> **INSTRUCTIONS FOR THE TASK**: Make an exact copy of the lines from the one containing "Pin the August 12 boiler repair log" through the end of the material, including both ends but no pictures.

======== EXERCISE MATERIAL

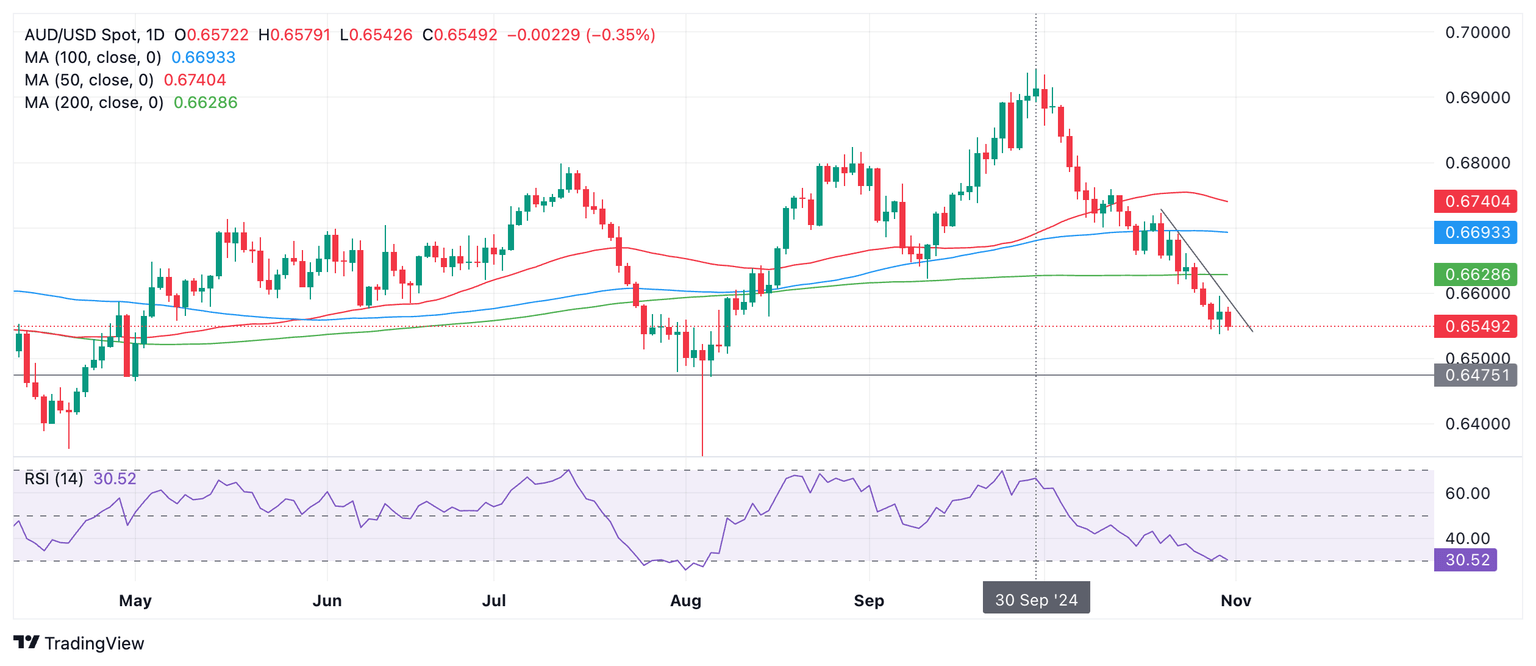Select the current price label 0.65492
The width and height of the screenshot is (1536, 666).
[x=1475, y=326]
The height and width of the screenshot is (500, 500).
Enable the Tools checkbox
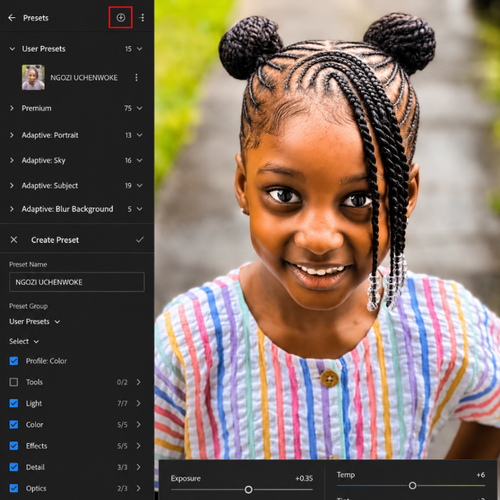[14, 382]
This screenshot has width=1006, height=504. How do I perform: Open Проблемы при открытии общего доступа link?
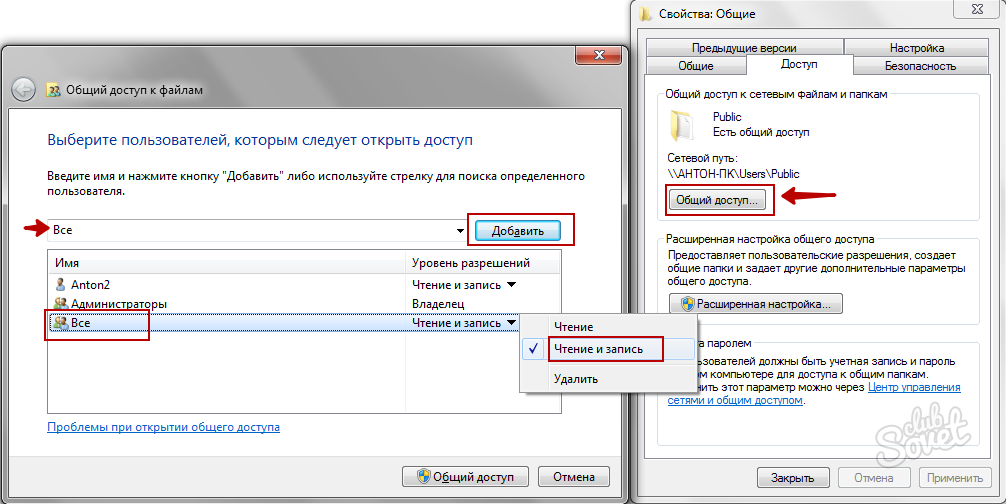point(163,427)
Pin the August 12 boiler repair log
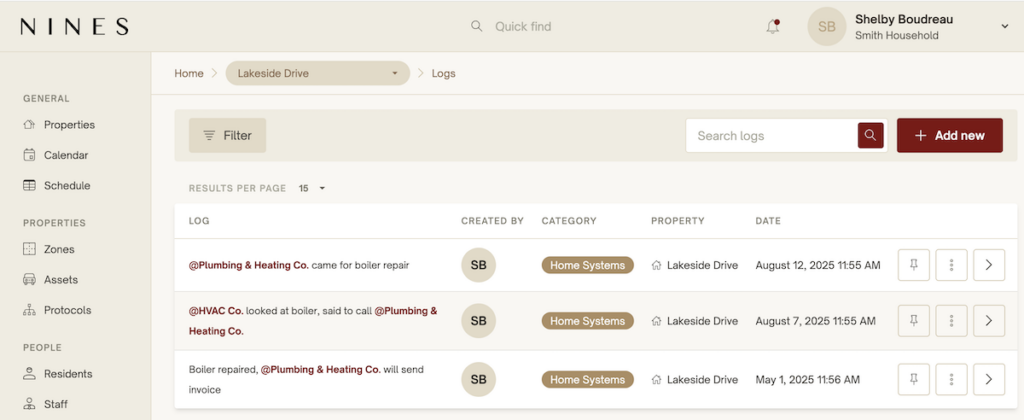1024x420 pixels. (914, 265)
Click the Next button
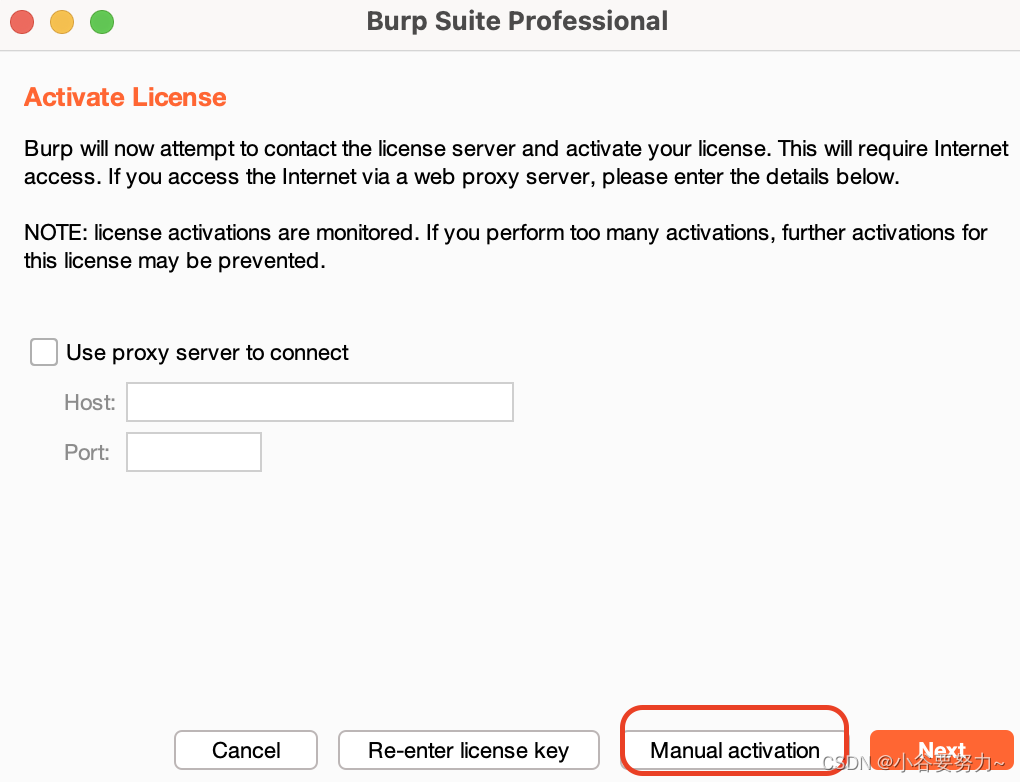 point(941,750)
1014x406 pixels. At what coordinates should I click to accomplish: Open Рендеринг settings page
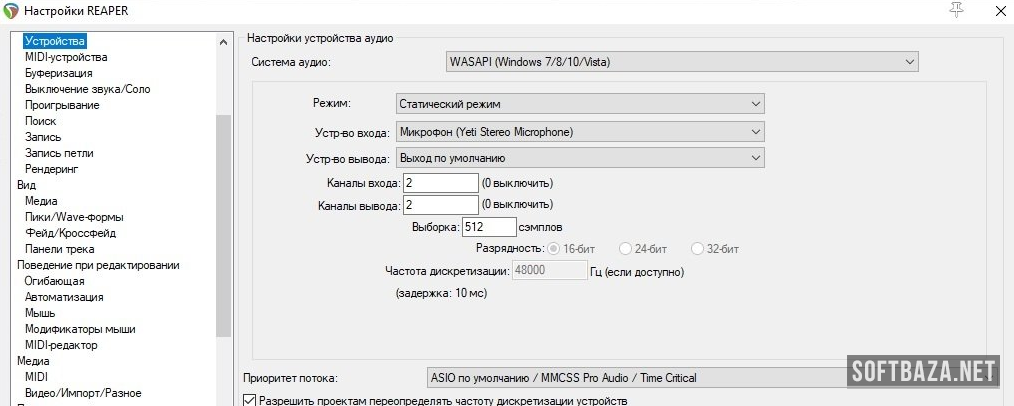point(52,169)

================

> **OUTPUT**:
Pin the August 12 boiler repair log
1024x420 pixels. (914, 265)
Click the Next button
 point(941,750)
1014x406 pixels. At what coordinates should I click to accomplish: Open Рендеринг settings page
point(52,169)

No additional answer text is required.